## Exercise requirements
Retype, word for word, every line of the records below starting at the one that contains "Submit a ticket (109, 2480)" and ending at the one that contains "SBWIRE (207, 853)"; include both of those lines and nothing more.

Stored data:
* * *
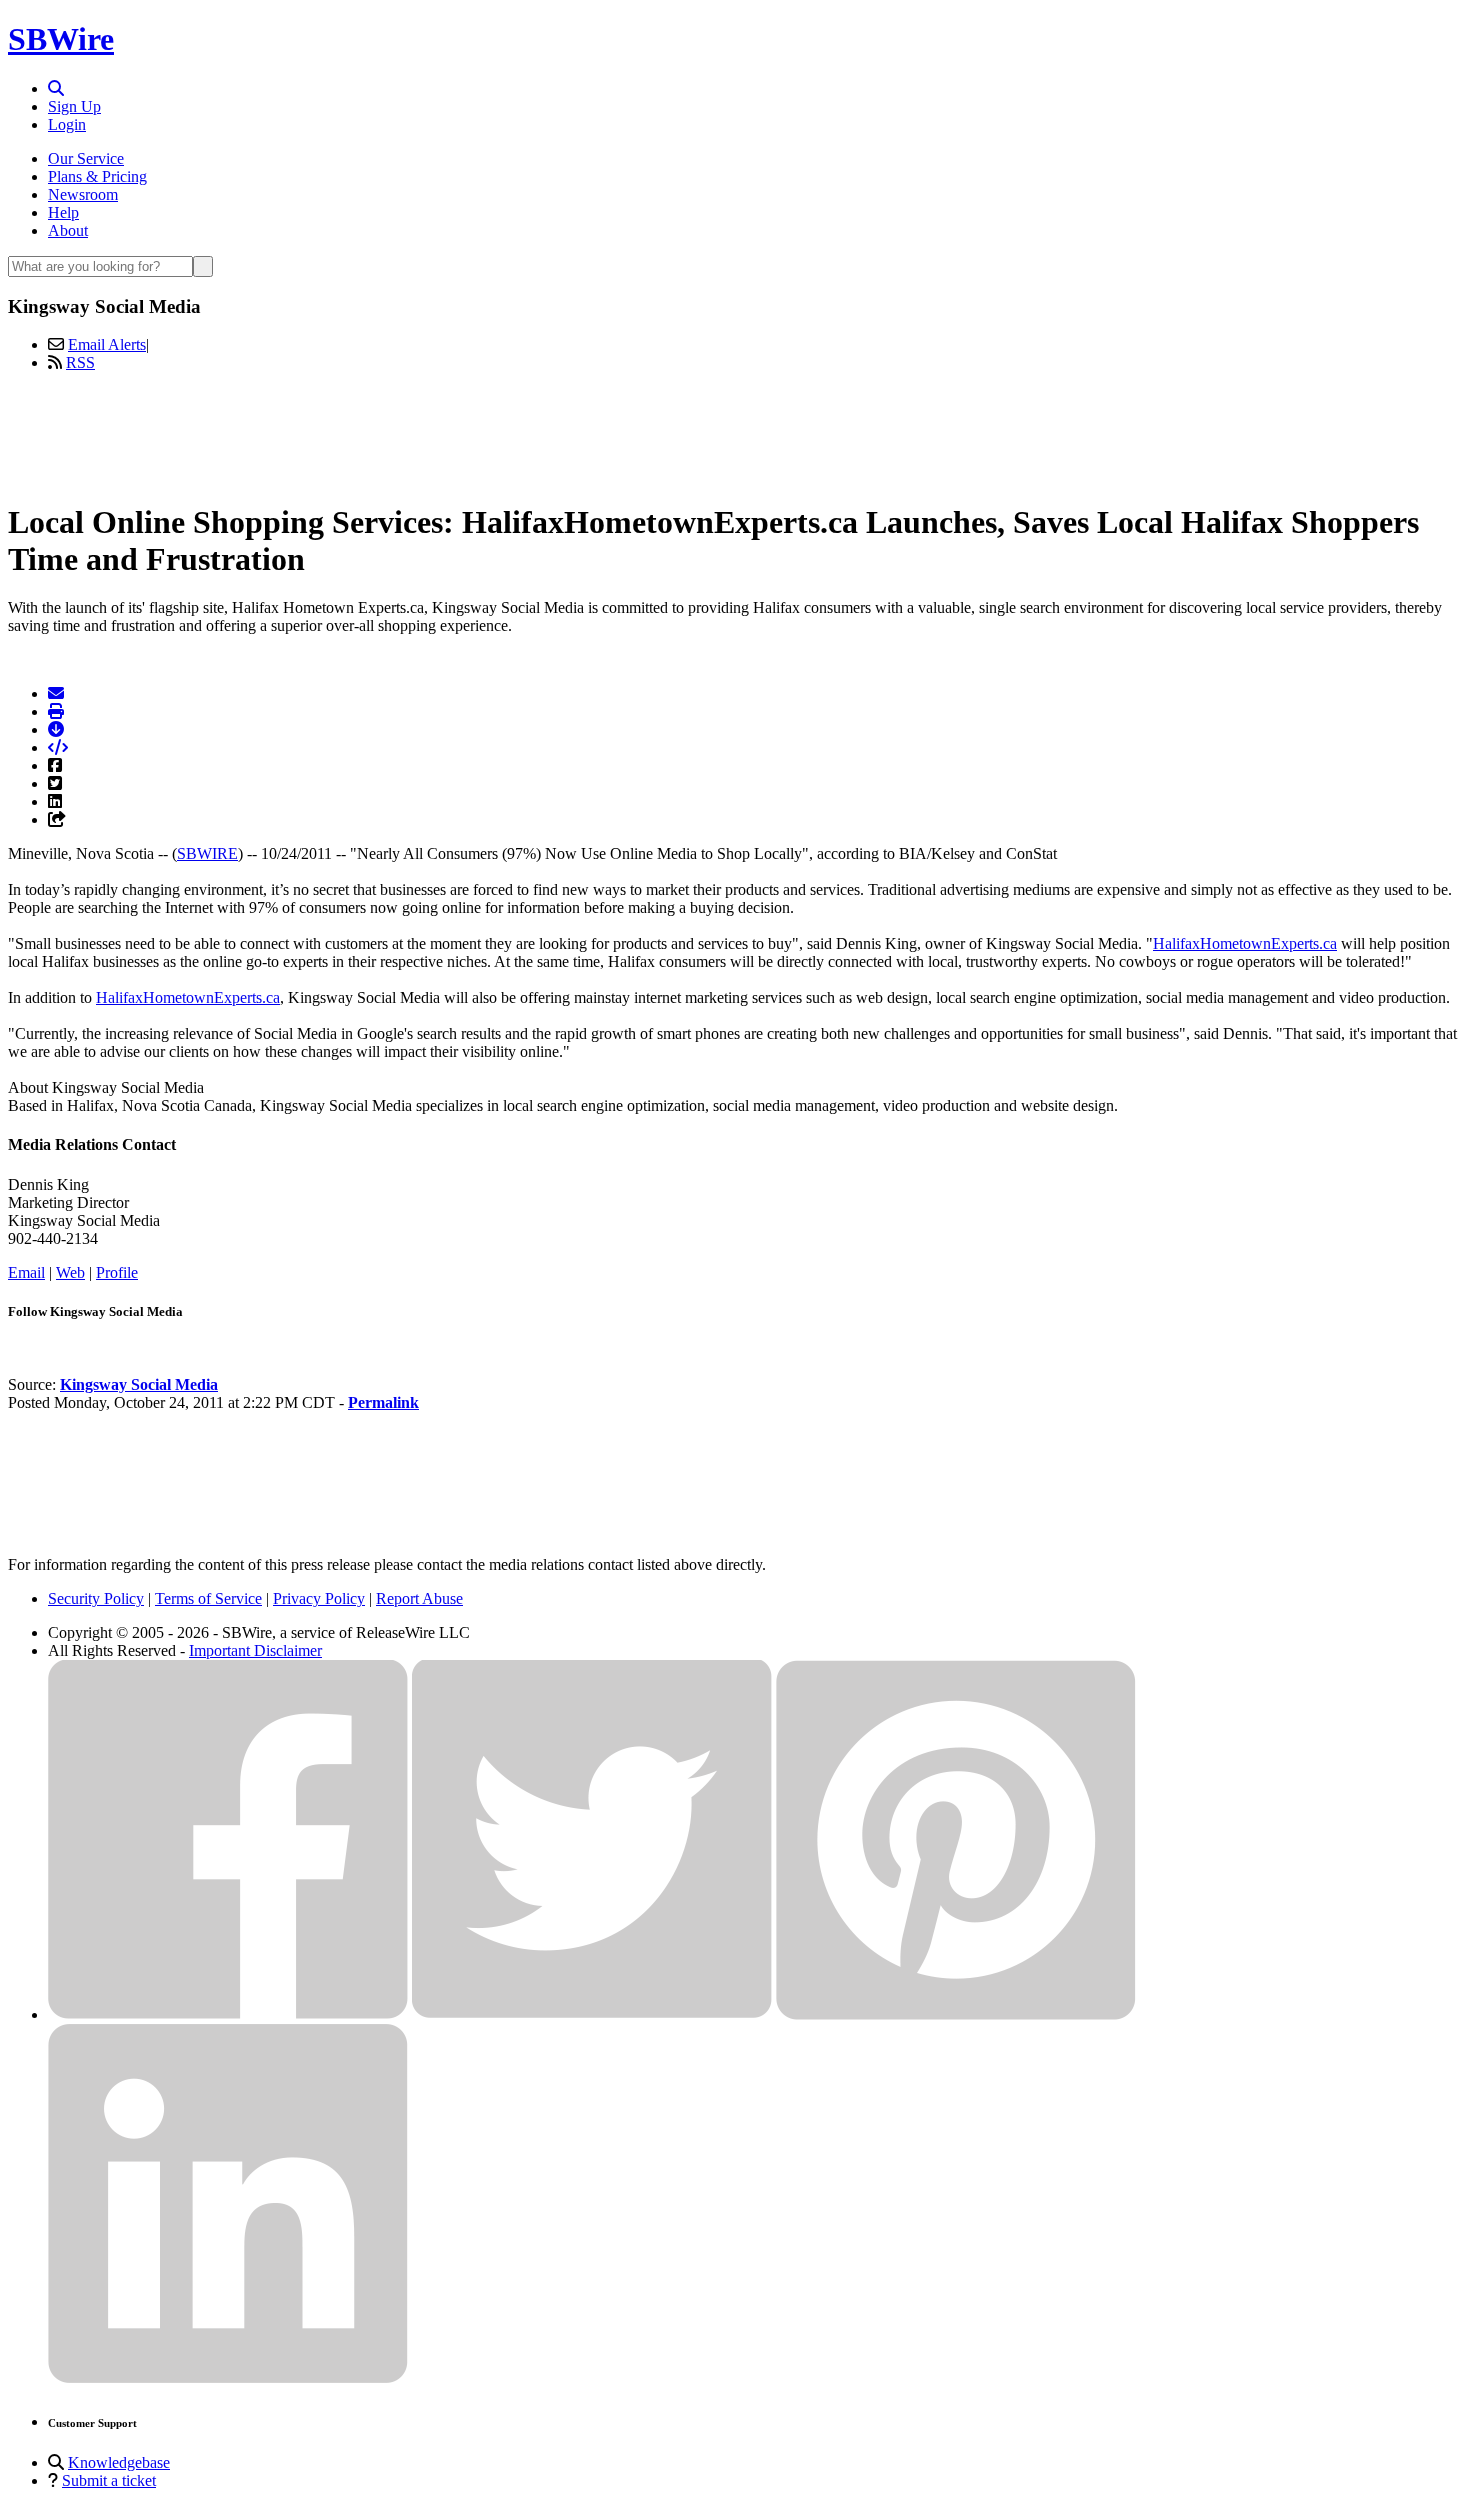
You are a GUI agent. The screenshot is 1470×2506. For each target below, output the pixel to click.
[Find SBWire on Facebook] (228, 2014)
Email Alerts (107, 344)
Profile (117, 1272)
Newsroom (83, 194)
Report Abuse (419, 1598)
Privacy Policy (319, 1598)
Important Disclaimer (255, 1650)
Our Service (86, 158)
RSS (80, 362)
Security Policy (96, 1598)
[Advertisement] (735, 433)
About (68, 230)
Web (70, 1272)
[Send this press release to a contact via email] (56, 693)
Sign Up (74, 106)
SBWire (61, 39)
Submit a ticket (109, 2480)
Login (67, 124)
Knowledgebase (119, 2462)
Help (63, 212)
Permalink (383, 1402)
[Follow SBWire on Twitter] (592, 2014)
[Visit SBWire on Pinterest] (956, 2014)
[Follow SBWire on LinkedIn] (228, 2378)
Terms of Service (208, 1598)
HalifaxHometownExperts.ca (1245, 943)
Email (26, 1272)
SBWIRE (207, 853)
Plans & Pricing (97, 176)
* * *
## Task response
Submit a ticket (109, 2480)
Login (67, 124)
Knowledgebase (119, 2462)
Help (63, 212)
Permalink (383, 1402)
[Follow SBWire on Twitter] (592, 2014)
[Visit SBWire on Pinterest] (956, 2014)
[Follow SBWire on LinkedIn] (228, 2378)
Terms of Service (208, 1598)
HalifaxHometownExperts.ca (1245, 943)
Email (26, 1272)
SBWIRE (207, 853)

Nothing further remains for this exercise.